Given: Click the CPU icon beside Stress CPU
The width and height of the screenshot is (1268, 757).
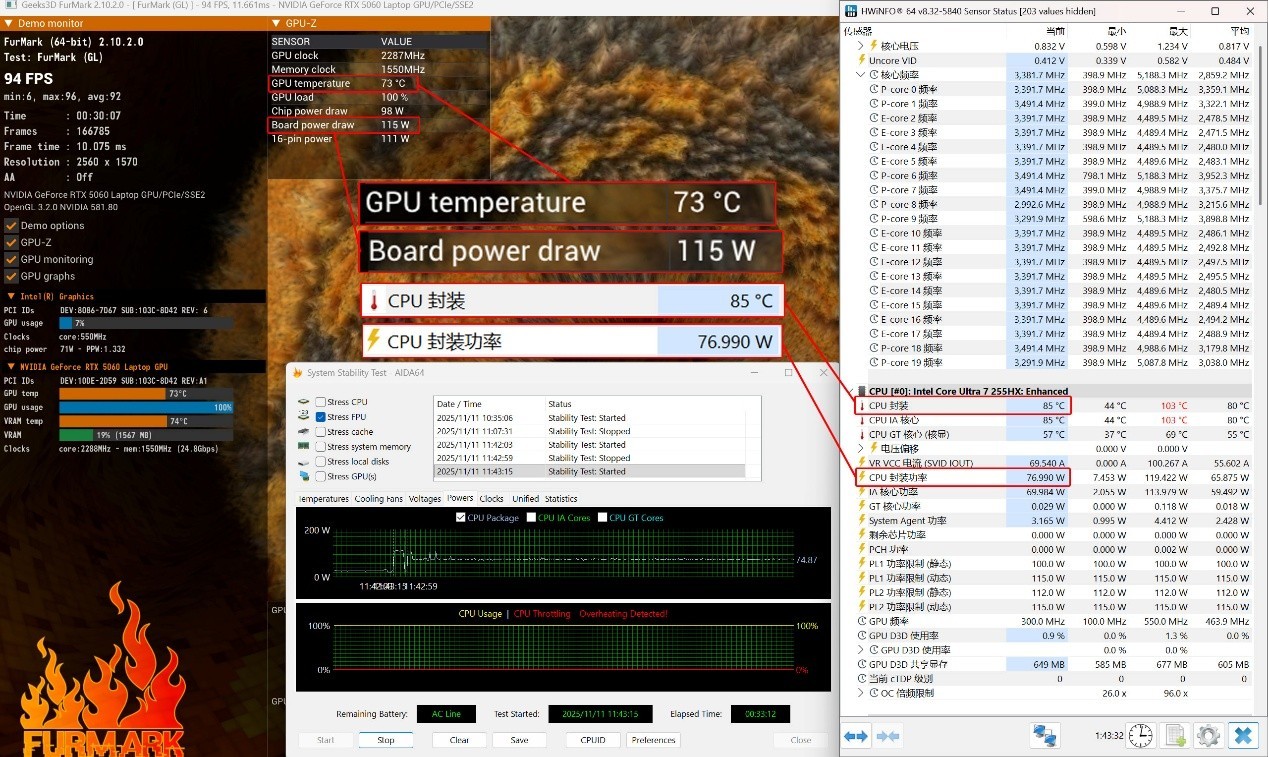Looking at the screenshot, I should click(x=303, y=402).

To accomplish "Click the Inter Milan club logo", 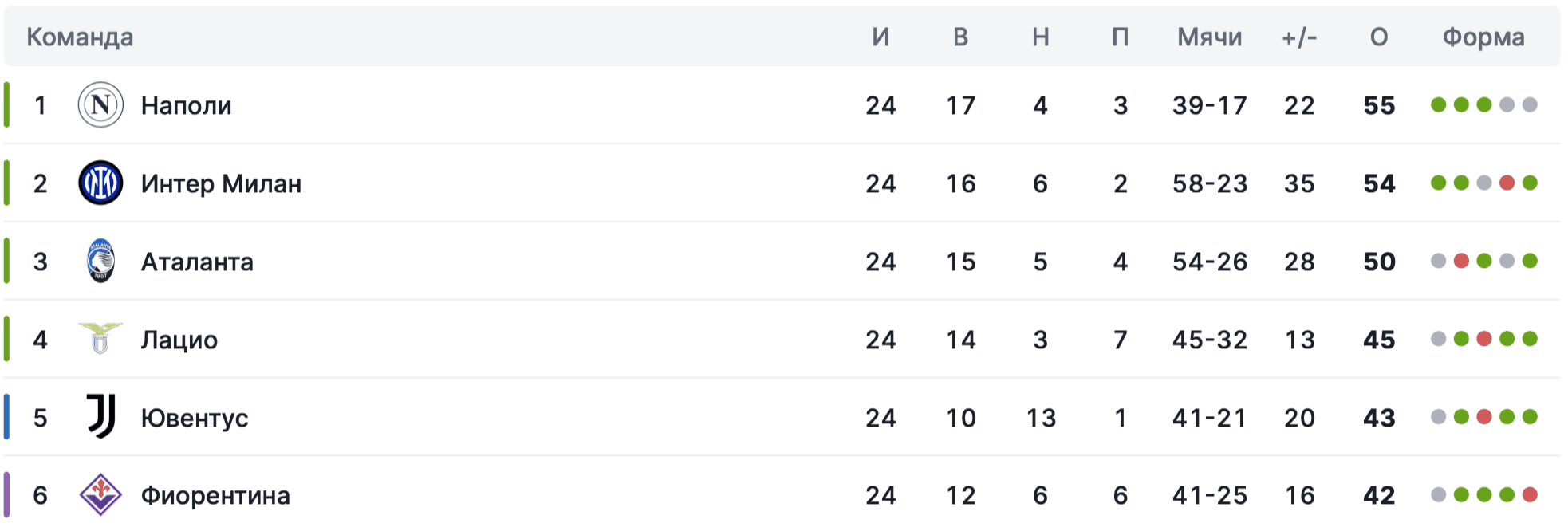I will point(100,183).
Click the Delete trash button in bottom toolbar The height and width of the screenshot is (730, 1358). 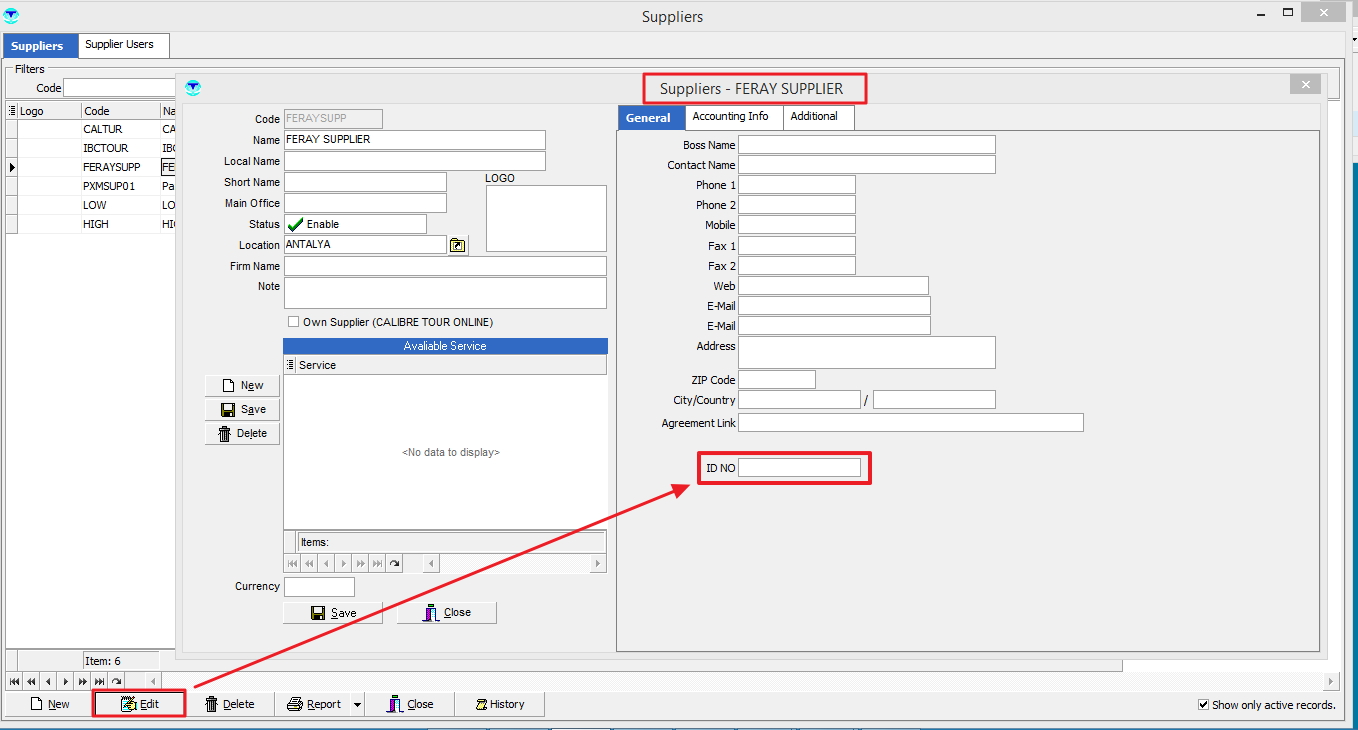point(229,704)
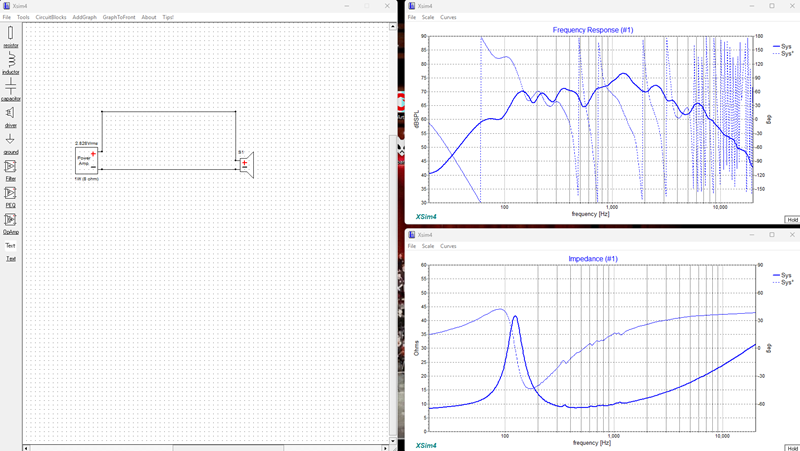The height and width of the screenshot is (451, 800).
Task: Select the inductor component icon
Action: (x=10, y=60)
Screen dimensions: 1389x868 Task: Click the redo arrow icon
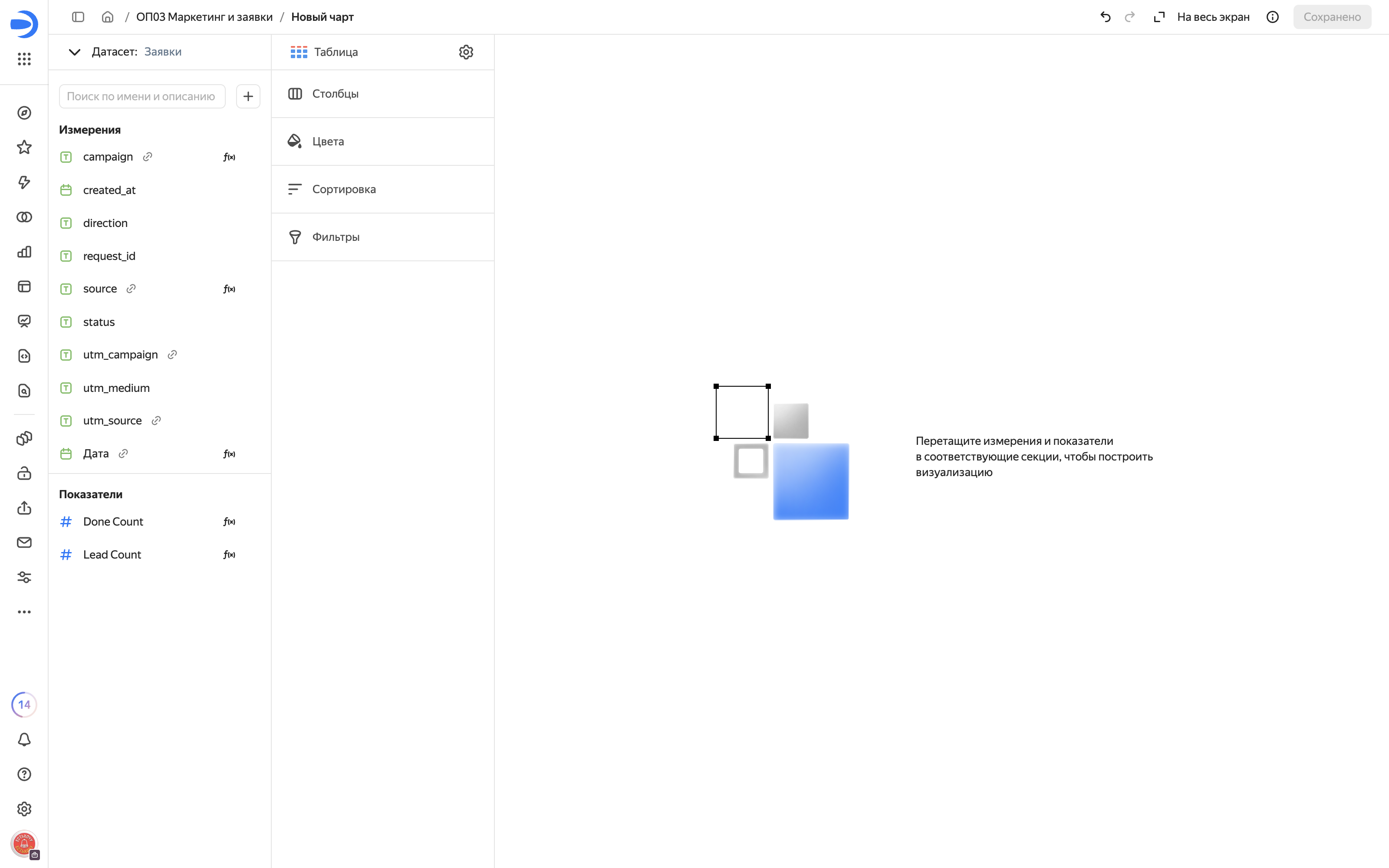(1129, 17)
☆ ☆ ☆ ☆ ☆
### WHAT YOU WILL DO
What is needed is an exact repeat of the lines from the one containing "Screen dimensions: 1389x868" through the last line of the records above, both included, with pictures left out.

### SOLVED EXERCISE
Screen dimensions: 1389x868 Task: Click the redo arrow icon
(1129, 17)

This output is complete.